--- Excerpt ---
"""
Universal health care: Where a nurse can be a nurse
John Gurule went into shock when he took his first rounds as a professional nurse in 1993, and it wasn’t the physical shock he’d treat many times during his 20-year nursing career. Instead, Gurule could hardly believe that he had no time be the kind of nurse he was trained to be.
“They build up a nurse’s ethic in you to always put your patients first. I learned in school that nursing is a full complement of skills—it’s emotional, it’s physical, it’s spiritual. Taking care of a patient isn’t just giving meds and keeping someone clean. Nurses, in their training, learn that it’s good to take time to listen to your patients because sometimes they know more about what they need than you do.”
“I was shocked because you couldn’t really be a nurse. You couldn’t take care of patients. You were given lots and lots of patients, and you had to triage them in your day, and God help you if you were given a lot of really sick patients.”
"""
--- Exercise details ---
Extend the article about John Gurule and universal health care past its final paragraph, keeping its tone and subject. The entries that follow have nothing to do with the article on nursing and universal health care.

--- Study material ---
"""
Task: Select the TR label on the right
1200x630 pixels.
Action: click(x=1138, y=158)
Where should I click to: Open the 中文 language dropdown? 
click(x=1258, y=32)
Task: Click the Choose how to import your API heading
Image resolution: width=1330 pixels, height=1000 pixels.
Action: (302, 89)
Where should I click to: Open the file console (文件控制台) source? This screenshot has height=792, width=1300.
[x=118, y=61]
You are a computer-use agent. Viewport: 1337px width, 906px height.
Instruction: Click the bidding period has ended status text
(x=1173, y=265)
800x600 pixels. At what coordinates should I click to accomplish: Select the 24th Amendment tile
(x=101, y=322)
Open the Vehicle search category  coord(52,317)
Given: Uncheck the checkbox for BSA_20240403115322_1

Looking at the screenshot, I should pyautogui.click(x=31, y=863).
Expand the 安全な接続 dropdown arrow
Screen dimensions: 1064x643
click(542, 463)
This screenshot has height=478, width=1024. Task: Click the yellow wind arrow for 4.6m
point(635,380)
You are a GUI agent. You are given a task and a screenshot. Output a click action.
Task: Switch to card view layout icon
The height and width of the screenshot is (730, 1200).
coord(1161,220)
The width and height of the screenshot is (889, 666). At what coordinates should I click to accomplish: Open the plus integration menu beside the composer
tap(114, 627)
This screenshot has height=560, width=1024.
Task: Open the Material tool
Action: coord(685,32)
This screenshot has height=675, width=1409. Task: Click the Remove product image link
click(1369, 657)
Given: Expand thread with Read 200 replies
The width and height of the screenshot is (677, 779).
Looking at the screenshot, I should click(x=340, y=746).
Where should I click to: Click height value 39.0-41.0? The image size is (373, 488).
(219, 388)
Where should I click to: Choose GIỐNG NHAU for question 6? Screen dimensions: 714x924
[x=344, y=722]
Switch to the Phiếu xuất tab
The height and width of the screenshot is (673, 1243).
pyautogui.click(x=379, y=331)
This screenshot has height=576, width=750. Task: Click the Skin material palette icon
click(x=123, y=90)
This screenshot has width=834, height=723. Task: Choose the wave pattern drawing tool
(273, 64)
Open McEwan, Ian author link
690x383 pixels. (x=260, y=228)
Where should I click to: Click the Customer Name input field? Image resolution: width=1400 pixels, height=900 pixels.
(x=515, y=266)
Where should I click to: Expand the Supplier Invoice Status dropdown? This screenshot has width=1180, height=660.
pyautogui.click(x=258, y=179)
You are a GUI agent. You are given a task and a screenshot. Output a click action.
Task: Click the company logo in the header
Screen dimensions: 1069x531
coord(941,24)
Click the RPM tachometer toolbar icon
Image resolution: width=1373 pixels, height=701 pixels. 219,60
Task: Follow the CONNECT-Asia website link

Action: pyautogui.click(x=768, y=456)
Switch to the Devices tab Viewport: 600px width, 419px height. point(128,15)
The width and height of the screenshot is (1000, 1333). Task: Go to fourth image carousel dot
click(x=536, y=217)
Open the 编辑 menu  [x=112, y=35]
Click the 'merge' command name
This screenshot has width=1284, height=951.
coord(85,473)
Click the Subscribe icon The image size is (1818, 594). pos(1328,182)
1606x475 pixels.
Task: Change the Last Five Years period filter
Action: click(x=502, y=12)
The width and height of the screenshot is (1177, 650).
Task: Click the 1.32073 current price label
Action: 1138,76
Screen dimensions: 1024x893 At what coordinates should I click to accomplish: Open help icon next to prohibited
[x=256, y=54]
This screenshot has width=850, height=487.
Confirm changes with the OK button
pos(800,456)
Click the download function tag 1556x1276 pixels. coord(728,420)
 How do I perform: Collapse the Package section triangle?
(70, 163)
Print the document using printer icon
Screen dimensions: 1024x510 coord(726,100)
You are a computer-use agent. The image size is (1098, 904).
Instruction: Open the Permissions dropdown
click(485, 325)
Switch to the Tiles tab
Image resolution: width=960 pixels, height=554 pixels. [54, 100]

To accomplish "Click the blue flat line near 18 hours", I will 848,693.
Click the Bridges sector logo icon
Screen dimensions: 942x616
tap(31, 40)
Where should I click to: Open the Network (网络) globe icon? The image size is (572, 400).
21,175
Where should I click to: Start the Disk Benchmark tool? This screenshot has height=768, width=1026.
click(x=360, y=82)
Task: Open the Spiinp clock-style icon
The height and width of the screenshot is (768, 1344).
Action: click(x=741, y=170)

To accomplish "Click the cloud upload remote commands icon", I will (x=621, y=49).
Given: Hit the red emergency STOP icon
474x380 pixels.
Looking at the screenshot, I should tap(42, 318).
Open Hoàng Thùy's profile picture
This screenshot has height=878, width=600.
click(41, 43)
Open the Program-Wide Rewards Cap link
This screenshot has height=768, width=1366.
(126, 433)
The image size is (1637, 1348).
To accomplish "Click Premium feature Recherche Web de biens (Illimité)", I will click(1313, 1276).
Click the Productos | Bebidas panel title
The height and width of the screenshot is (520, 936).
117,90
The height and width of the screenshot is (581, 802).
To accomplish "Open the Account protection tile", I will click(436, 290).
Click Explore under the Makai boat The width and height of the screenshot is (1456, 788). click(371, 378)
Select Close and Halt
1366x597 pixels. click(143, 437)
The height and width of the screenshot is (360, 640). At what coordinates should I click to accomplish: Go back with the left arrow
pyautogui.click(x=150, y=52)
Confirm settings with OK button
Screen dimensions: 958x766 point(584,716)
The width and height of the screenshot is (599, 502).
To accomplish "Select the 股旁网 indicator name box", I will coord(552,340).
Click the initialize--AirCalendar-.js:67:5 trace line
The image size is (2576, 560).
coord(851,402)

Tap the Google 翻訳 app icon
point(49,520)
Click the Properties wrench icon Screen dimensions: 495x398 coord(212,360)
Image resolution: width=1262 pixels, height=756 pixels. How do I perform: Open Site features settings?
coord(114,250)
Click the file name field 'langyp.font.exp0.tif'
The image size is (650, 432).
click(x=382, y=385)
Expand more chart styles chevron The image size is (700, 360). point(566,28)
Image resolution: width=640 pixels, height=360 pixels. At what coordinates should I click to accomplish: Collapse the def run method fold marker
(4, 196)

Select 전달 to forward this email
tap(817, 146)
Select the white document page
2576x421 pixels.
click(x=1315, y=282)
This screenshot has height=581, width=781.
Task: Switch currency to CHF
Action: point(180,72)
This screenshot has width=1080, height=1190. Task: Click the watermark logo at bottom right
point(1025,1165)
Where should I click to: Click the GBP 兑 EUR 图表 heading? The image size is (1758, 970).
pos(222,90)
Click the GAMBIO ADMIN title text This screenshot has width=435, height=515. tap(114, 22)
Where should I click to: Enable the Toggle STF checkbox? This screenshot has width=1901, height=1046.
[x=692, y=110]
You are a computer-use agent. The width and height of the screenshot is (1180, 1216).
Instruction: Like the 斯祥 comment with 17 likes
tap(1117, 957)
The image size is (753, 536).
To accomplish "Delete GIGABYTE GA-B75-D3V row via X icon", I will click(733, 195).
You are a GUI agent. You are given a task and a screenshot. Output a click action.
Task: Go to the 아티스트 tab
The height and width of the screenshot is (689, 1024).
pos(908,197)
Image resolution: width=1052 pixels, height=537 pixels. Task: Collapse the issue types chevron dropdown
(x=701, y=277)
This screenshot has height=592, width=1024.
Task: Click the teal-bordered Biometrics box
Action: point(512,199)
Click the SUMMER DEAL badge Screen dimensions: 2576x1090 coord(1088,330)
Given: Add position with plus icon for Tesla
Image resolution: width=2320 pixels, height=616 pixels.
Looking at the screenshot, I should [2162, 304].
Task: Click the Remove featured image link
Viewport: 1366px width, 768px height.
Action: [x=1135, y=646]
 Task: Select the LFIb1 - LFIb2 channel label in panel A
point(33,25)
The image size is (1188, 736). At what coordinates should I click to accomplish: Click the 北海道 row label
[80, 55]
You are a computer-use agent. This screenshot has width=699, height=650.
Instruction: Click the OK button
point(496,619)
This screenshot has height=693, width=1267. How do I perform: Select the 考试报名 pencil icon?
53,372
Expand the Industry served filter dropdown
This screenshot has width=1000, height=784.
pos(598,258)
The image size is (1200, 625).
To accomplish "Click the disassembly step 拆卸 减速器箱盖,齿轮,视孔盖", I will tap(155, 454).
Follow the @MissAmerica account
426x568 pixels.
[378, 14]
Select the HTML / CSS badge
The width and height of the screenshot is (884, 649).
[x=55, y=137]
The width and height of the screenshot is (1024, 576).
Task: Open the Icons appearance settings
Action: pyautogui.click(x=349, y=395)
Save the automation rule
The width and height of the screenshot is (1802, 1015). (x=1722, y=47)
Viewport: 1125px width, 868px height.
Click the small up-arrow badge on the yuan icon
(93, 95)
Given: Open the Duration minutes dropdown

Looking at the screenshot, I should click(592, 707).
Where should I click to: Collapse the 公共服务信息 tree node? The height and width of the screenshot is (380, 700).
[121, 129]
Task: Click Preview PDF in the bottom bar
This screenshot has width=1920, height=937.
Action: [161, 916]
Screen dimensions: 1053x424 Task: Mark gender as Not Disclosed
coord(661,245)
"""
--- Written reply ---
Faced with so many pressing tasks, Gurule found he could barely stop for a kind word or joke that builds the human connection.
“I had thousands of patients who I couldn’t get a rapport with. But when I was able to let patients talk to me, and I talked to them and still got everything done, I felt really fulfilled.”
Gurule wanted to understand how the U.S. health system had strayed so far from putting patients first. He launched a 10-year investigation into the history of nursing and health care in the U.S. and across the globe. Then, on June 21, 2000, the World Health Organization released its first-ever rating of the most effective health systems across the world. The U.S. ranked 37th of 191 countries, despite spending more of its gross domestic product on health care than any other nation.
“(Every health system that) worked had some form of universal health care,” Gurule said. “If (the health system) works right, that’s where a nurse will be able to finally be everything a nurse should be.”
Gurule said universal health care is effective and affordable because it puts patients and prevention first.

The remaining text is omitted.